Getting functional sieve of Eratosthenes fast

Question

I read this other post about a F# version of this algorithm. I found it very elegant and tried to combine some ideas of the answers.

Although I optimized it to make fewer checks (check only numbers around 6) and leave out unnecessary caching, it is still painfully slow. Calculating the 10,000^th prime already take more than 5 minutes. Using the imperative approach, I can test all 31-bit integers in not that much more time.

So my question is if I am missing something that makes all this so slow. For example in another post someone was speculating that LazyList may use locking. Does anyone have an idea?

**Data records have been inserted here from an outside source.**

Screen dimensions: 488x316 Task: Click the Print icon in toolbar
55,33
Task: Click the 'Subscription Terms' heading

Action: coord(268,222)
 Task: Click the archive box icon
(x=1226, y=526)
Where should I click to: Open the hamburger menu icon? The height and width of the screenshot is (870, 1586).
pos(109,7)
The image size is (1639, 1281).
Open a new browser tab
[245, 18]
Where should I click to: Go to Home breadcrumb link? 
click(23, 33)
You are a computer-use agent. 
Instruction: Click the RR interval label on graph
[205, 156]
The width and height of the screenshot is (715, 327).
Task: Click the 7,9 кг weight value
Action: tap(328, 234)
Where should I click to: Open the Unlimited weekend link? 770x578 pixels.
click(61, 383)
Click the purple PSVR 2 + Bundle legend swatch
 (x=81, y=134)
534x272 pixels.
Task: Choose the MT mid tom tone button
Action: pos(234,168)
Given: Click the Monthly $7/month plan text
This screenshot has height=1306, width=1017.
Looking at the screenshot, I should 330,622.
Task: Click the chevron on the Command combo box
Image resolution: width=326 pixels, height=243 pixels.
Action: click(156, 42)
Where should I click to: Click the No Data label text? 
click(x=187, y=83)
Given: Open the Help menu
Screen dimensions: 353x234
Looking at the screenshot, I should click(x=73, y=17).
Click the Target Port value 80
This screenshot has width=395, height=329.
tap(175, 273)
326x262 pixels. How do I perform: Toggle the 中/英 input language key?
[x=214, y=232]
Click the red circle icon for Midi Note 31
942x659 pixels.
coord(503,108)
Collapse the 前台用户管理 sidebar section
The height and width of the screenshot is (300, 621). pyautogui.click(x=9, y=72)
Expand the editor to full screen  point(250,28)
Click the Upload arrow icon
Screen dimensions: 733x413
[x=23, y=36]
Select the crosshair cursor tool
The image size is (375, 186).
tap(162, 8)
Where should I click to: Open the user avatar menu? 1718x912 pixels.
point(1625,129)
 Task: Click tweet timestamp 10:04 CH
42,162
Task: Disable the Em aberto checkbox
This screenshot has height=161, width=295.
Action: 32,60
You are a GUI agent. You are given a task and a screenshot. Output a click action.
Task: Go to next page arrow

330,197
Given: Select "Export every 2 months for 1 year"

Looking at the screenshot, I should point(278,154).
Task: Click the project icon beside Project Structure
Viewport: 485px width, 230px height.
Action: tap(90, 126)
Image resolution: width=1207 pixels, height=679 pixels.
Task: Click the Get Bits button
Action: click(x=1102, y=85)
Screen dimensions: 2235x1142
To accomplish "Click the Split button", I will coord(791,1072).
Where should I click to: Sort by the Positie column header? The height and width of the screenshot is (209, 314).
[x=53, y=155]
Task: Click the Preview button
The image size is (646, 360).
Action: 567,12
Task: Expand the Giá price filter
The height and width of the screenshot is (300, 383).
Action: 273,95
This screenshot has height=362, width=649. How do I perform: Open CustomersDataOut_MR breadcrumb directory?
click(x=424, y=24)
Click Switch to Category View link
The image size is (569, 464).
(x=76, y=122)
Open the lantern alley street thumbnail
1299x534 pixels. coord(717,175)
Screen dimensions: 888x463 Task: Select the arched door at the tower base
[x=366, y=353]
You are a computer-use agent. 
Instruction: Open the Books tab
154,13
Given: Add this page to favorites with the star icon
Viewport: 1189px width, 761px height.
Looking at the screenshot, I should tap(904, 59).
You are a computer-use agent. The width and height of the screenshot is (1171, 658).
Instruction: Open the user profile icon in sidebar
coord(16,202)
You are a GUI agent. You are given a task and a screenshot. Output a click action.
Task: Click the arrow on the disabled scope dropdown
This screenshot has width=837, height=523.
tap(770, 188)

As StackOverflow's rules say not to post new questions as answers, I feel I have to start a new topic for this.

Here's the code:

#r "FSharp.PowerPack.dll"

open Microsoft.FSharp.Collections

let squareLimit = System.Int32.MaxValue |> float32 |> sqrt |> int

let around6 = LazyList.unfold (fun (candidate, (plus, next)) -> 
        if candidate > System.Int32.MaxValue - plus then
            None
        else
            Some(candidate, (candidate + plus, (next, plus)))
    ) (5, (2, 4))

let (|SeqCons|SeqNil|) s =
    if Seq.isEmpty s then SeqNil
    else SeqCons(Seq.head s, Seq.skip 1 s)

let rec lazyDifference l1 l2 =
    if Seq.isEmpty l2 then l1 else
    match l1, l2 with
    | LazyList.Cons(x, xs), SeqCons(y, ys) ->
        if x < y then
            LazyList.consDelayed x (fun () -> lazyDifference xs l2)
        elif x = y then
            lazyDifference xs ys
        else
            lazyDifference l1 ys
    | _ -> LazyList.empty

let lazyPrimes =
    let rec loop = function
        | LazyList.Cons(p, xs) as ll ->
            if p > squareLimit then
                ll
            else
                let increment = p <<< 1
                let square = p * p
                let remaining = lazyDifference xs {square..increment..System.Int32.MaxValue}
                LazyList.consDelayed p (fun () -> loop remaining)
        | _ -> LazyList.empty
    loop (LazyList.cons 2 (LazyList.cons 3 around6))

Answer 1

If you are calling Seq.skip anywhere, then there's about a 99% chance that you have an O(N^2) algorithm. For nearly every elegant functional lazy Project Euler solution involving sequences, you want to use LazyList, not Seq. (See Juliet's comment link for more discussion.)